**WHAT THE TASK ASKS:**
In the text on concrete mix proportions below, reproduce the passage between "For the attribute water, 33.89%" and "(>206 kg in a meter-cube mixture).", inclusive.

**GIVEN TEXT:**
- - - -
For the attribute coarseaggregate, 19.51% of the combinations in the collected data used low-level amounts of superplasticizer in the mix (<=910 kg in a meter-cube mixture); 52.16% of the combinations in the collected data used the mid-level amounts of superplasticizer in the mix (>910 but <=1014.3 kg in a meter-cube mixture); and 28.32% of the combinations in the collected data used the high-level amounts of superplasticizer in the mix (>1014.3 kg in a meter-cube mixture).
For the attribute age, 79.75% of the combinations in the collected data had utilised the low-level amounts of age in the mix (<=56 days); 16.04% of the combinations in the collected data had utilised the mid-level amounts of age in the mix (>56 but <=180 days); and 4.21% of the combinations in the collected data used the high-level amounts of age in the mix (>180 days).
For the attribute fineaggregate, 23.56% of the combinations in the collected data had used the low-level amounts of fineaggregate in the mix (<=717.8 kg in a meter-cube mixture); 53.53% of the combinations in the collected data used the mid-level amounts of fineaggregate in the mix (>717.8 but <=825.5 kg in a meter-cube mixture); and 22.91% of the combinations in the collected data used the high-level amounts of fineaggregate in the mix (>825.5 kg in a meter-cube mixture).
For the attribute water, 33.89% of the combinations in the collected data had used the low-level amounts of water in the mix (<=173.5 kg in a meter-cube mixture); 56.03% of the combinations in the collected data used the mid-level amounts of water in the mix (>173.5 but <=206 kg in a meter-cube mixture); and 10.08% of the combinations in the collected data used the high-level amounts of water in the mix (>206 kg in a meter-cube mixture).
- - - -
**ITEMS:**

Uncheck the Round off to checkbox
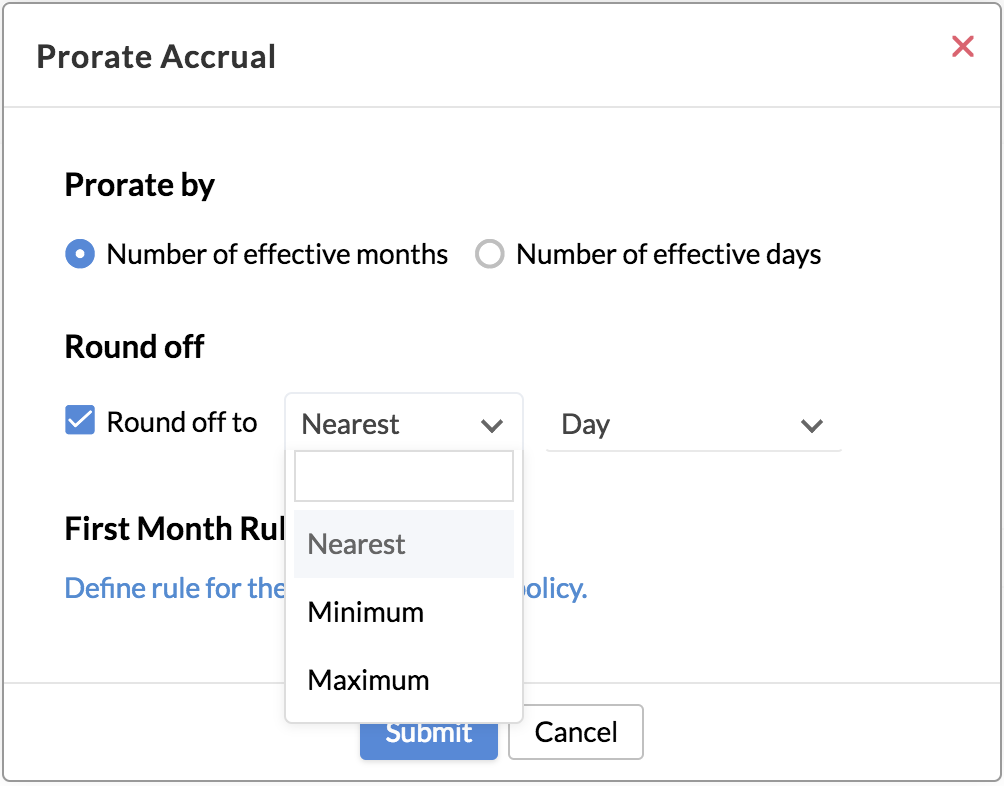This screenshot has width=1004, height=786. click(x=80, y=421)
- - - -
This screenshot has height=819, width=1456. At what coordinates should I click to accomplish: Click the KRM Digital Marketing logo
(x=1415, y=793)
- - - -
**THE RESPONSE:**
For the attribute water, 33.89% of the combinations in the collected data had used the low-level amounts of water in the mix (<=173.5 kg in a meter-cube mixture); 56.03% of the combinations in the collected data used the mid-level amounts of water in the mix (>173.5 but <=206 kg in a meter-cube mixture); and 10.08% of the combinations in the collected data used the high-level amounts of water in the mix (>206 kg in a meter-cube mixture).